### DATA LINES
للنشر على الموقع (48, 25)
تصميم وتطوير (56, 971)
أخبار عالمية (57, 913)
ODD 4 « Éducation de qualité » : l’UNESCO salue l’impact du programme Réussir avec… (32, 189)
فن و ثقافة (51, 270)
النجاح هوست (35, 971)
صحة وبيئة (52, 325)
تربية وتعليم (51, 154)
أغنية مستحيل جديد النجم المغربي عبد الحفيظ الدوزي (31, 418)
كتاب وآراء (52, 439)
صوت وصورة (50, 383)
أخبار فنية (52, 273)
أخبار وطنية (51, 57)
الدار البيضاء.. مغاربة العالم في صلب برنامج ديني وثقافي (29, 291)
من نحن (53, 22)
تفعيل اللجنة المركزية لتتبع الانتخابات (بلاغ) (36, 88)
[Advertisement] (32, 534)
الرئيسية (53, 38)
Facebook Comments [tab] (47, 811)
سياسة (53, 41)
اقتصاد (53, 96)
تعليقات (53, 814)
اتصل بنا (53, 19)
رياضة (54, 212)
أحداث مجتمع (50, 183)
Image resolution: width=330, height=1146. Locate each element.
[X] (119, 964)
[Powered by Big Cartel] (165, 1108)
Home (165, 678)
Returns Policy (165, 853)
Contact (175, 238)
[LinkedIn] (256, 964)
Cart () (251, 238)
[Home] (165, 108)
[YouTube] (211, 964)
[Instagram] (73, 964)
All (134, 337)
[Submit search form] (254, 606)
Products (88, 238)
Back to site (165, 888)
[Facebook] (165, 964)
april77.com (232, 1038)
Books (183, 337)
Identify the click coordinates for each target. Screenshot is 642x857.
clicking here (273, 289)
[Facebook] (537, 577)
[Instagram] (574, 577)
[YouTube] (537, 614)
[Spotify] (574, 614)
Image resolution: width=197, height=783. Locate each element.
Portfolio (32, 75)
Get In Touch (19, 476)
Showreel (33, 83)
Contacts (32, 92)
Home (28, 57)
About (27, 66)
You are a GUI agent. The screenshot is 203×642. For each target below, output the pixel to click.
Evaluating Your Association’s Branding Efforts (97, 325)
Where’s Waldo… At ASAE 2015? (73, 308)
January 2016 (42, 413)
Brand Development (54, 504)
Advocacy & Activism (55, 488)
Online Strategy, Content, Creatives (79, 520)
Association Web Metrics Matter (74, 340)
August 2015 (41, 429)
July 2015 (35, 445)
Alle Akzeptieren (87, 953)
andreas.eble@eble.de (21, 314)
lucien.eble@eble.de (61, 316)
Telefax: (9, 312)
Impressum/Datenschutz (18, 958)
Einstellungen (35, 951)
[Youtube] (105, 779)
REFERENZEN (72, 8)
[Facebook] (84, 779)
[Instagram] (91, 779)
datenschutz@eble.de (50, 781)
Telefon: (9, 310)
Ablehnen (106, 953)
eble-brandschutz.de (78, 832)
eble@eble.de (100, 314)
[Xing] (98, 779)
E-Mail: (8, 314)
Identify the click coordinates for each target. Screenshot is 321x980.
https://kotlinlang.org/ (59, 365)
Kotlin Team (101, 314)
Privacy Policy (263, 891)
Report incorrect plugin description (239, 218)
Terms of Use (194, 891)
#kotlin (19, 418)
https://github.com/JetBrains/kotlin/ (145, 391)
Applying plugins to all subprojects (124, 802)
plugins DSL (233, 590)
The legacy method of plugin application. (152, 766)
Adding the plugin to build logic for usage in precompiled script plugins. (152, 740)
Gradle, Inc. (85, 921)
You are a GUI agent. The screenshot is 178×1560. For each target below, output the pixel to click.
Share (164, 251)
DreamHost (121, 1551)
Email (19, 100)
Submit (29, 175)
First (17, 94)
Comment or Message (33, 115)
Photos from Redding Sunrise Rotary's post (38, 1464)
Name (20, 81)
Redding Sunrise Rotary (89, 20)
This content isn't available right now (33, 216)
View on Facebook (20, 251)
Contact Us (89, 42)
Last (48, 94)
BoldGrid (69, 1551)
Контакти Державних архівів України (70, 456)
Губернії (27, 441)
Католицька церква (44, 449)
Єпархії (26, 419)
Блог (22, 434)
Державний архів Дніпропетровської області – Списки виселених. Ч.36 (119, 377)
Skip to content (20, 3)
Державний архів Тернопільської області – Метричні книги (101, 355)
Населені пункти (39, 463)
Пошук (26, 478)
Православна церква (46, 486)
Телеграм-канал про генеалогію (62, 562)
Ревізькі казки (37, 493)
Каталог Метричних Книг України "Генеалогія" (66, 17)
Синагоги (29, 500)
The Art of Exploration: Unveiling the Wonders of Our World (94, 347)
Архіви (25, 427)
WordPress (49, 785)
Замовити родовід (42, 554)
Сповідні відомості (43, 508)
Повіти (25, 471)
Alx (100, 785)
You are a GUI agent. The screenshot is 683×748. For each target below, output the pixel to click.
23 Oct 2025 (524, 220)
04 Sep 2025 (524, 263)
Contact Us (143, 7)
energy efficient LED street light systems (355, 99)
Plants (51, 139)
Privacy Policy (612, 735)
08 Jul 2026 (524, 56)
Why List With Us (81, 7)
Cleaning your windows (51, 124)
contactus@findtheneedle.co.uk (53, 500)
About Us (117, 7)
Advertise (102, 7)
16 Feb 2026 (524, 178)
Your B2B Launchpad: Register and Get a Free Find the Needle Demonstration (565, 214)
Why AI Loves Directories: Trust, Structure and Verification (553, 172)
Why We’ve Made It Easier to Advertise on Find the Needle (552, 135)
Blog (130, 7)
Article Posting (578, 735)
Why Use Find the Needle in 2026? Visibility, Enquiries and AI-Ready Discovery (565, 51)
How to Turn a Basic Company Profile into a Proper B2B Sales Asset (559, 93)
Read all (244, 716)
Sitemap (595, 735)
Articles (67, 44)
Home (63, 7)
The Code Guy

### EXERCISE TASK
Extract every line of the data above that contains the word "області".

### EXERCISE OUTPUT
Державний архів Дніпропетровської області – Списки виселених. Ч.36 (119, 377)
Державний архів Тернопільської області – Метричні книги (101, 355)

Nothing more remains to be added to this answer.